The nurse is caring for a client that is confused. The nurse, while giving the client a bed bath leaves the room to get supplies. The nurse returns to find the client on the floor with the bed in high position, and side rails down. What law has been broken? beneficence assault negligence non-maleficence

negligence Explanation: Negligence is an unintentional tort that is a breach of duty of reasonable care for a patient for whom a nurse is responsible that results in personal injuries. Assault, beneficence, and non-maleficence do not demonstrate the law that has been broken. Assault is a threat of imminent harmful or offensive contact with a person. Beneficence is defined as an act of charity, mercy, and kindness with a strong connotation of doing good to others including moral obligation. Non-maleficence means non-harming or inflicting the least harm possible to reach a beneficial outcome. Non-maleficence, beneficence, and assault have not been breached.

Which situations would describe the nurse employing the principles of patient autonomy while providing care? Select all that apply. explain all risks in a way the client can understand provide immunizations as scheduled for the client encourage the client to stop smoking present all options for treatment to the client find solutions for a client that is in pain

present all options for treatment to the client explain all risks in a way the client can understand Explanation: Patient autonomy means allowing the client to make choices for him/herself and recognizing their right to choose his/her own health care decisions. Helping a client that is in pain, providing immunizations as scheduled and encouraging the client to stop smoking are not principles of patient autonomy.

A psychiatric-mental health nurse is reviewing the medical record of a client who was involuntarily committed to the mental health unit of the hospital. The nurse determines that the client was most likely involuntarily committed for which reason? missed an appointment with the mental health counselor ranting and waving a loaded gun in a crowded mall recently lost a sibling and had a crying outburst at work refused to take medication at the clinic this morning

ranting and waving a loaded gun in a crowded mall Explanation: Involuntary commitment is the mandated treatment without the person's consent but with a court order. Although statutes vary, three common elements are found in most statutes: the individual must be (1) mentally disordered, (2) dangerous to self or others, or (3) unable to provide for basic needs (i.e., "gravely disabled"). Only the person ranting and waving a loaded gun in a crowded mall would meet these three elements.
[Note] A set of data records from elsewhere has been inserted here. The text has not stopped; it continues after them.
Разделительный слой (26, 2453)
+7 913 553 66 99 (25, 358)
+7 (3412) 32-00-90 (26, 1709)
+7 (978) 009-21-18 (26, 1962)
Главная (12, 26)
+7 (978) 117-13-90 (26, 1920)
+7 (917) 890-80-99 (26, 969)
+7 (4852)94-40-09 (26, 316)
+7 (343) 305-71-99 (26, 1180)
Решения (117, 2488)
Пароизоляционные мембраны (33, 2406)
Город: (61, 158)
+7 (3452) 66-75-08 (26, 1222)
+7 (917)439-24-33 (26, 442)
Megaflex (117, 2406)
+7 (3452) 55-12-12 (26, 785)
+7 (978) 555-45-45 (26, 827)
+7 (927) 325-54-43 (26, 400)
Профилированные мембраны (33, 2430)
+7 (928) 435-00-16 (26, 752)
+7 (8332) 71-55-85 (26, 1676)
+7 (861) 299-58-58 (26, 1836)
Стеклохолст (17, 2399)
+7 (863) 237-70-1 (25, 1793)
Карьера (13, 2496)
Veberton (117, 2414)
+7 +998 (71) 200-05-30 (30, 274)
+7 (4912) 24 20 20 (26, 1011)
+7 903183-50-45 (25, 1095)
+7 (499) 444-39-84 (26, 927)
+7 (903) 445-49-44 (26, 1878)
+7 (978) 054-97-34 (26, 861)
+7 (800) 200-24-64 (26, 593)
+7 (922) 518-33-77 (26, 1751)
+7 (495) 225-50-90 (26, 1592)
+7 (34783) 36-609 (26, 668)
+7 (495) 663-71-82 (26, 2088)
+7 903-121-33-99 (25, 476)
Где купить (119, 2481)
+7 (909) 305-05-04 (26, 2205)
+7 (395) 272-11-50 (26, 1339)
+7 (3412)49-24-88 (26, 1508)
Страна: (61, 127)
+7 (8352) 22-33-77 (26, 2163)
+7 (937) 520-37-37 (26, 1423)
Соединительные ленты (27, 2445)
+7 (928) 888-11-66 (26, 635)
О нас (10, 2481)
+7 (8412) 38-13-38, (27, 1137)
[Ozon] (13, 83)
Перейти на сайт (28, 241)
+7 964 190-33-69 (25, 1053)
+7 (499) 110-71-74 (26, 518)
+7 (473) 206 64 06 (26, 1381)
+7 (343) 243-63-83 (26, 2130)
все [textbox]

The nursing instructor is talking to a class of nursing students about the American's with Disabilities Act, and persons having various disabilities that have the right to education in the least restrictive environment. The nursing instructor asks the students, "what is the reason for the least restrictive environment?" Which example should the student nurse choose? unique needs budget factors placement options availability of space

unique needs Explanation: Least restrictive environment means the individual cannot be restricted to an institution when he or she can be successfully treated according to the client's needs, and stay in the community. Budget factors, placement options, and availability of space are not factors related to The American's with Disabilities Act.

The client asks about a new medication, it's side effects, cost and if the drug is compatable with the other medication the client takes. The nurse answers all questions the client asks without withholding information. The nurse is guided by which ethical principle? fidelity justice veracity beneficence

veracity Explanation: Veracity is the duty to be honest or truthful. The nurse is exercising veracity when fully answering any questions the client is answering without withholding information. Justice, beneficence and fidelity are not the ethical principle described in this question.